== About this task ==
Output every entry exactly as written, skipping any pictures.

##### Dataset extract #####

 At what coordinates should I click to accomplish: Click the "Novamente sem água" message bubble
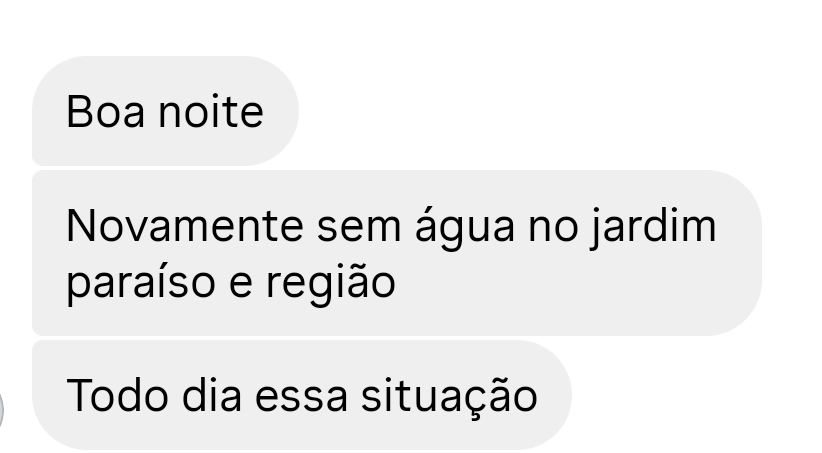tap(397, 253)
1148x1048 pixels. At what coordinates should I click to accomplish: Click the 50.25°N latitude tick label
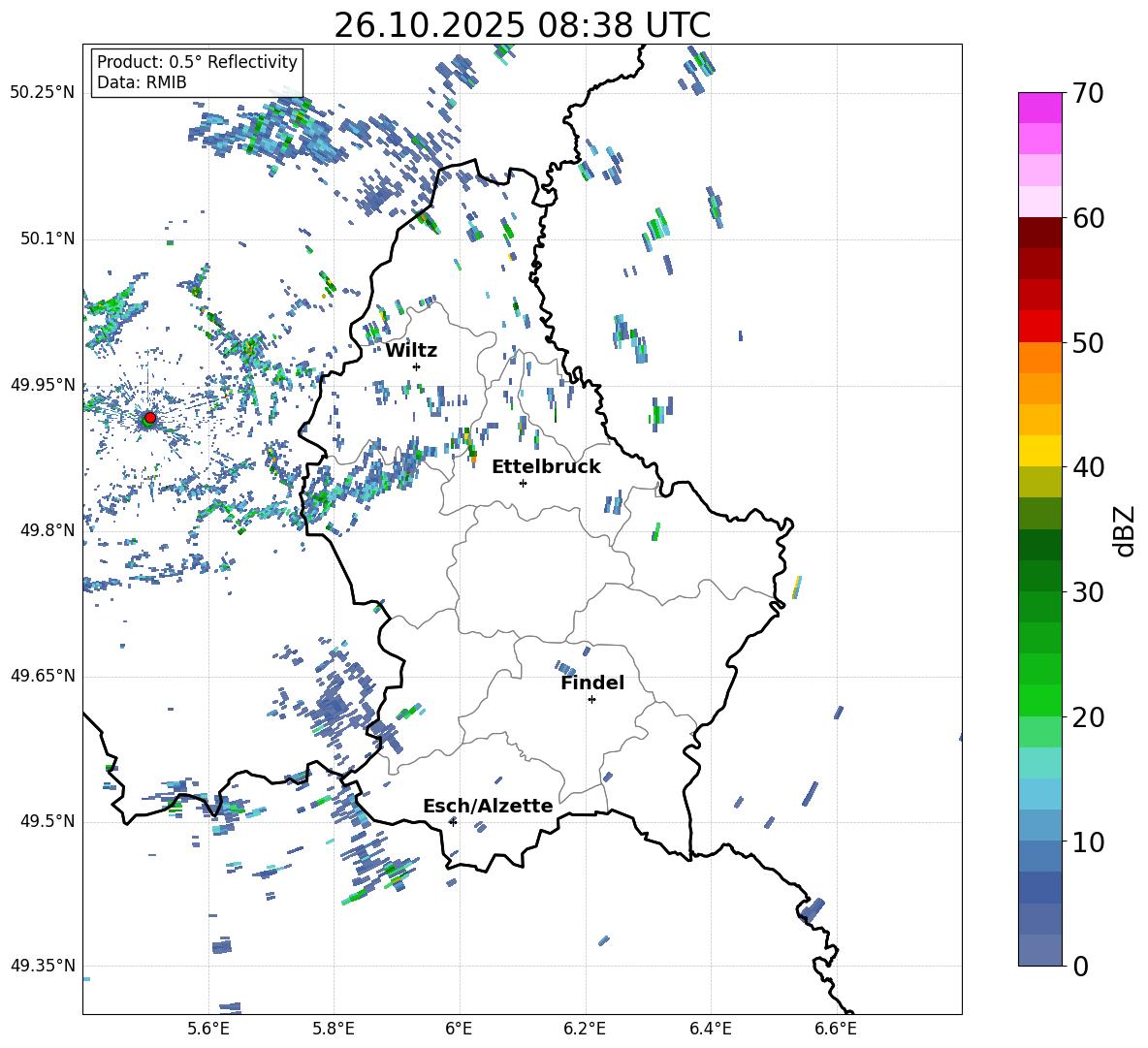[x=43, y=93]
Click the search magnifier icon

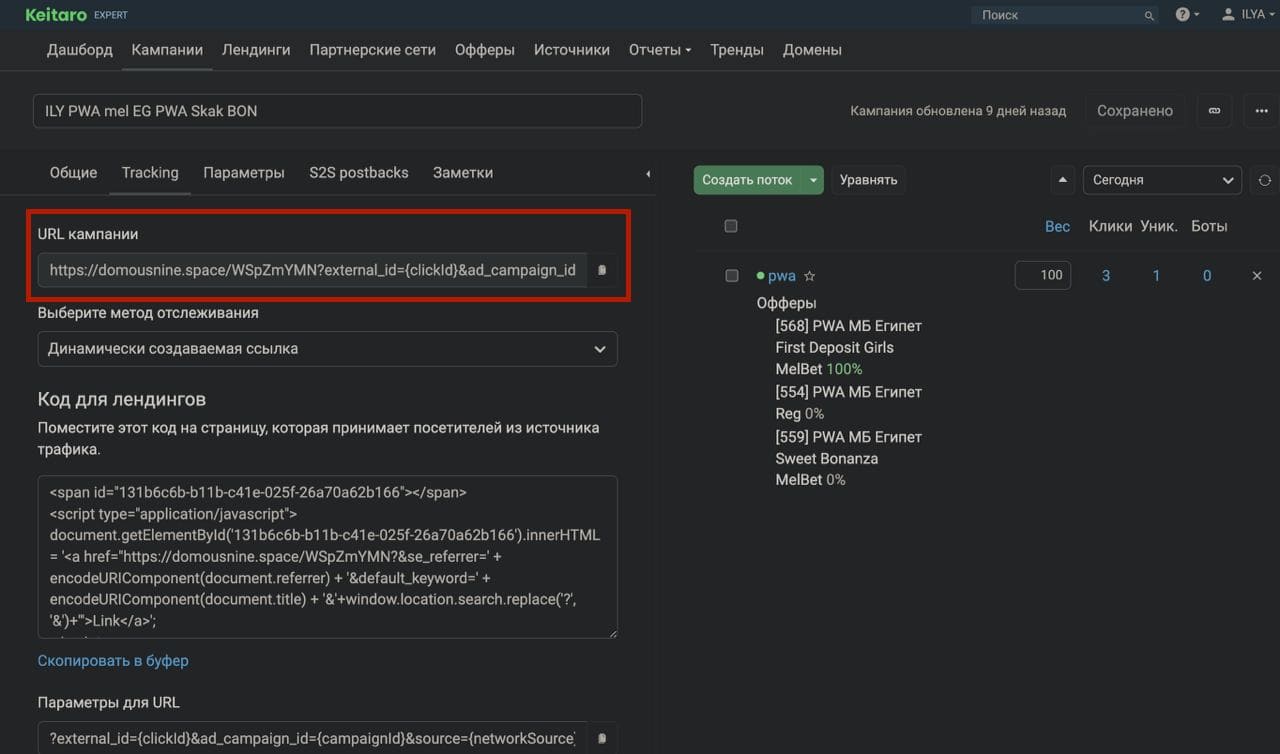1149,16
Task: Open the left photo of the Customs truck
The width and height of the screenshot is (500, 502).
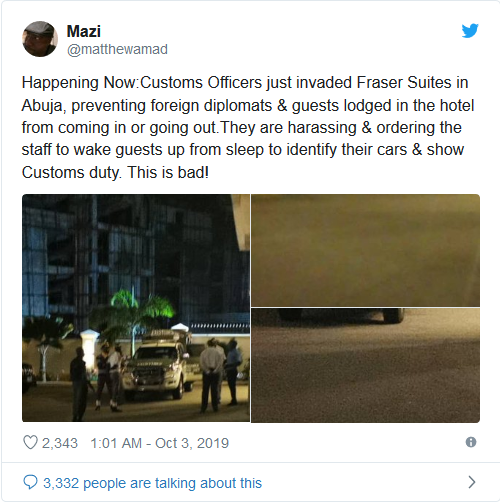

#####

== Answer to this problem ==
 At what coordinates should I click to accomplish: Click the "Novamente sem água" message bubble
tap(397, 253)
1148x1048 pixels. At what coordinates should I click to accomplish: Click the 50.25°N latitude tick label
[x=43, y=93]
Click the search magnifier icon

1149,16
Task: Open the left photo of the Customs truck
The width and height of the screenshot is (500, 502).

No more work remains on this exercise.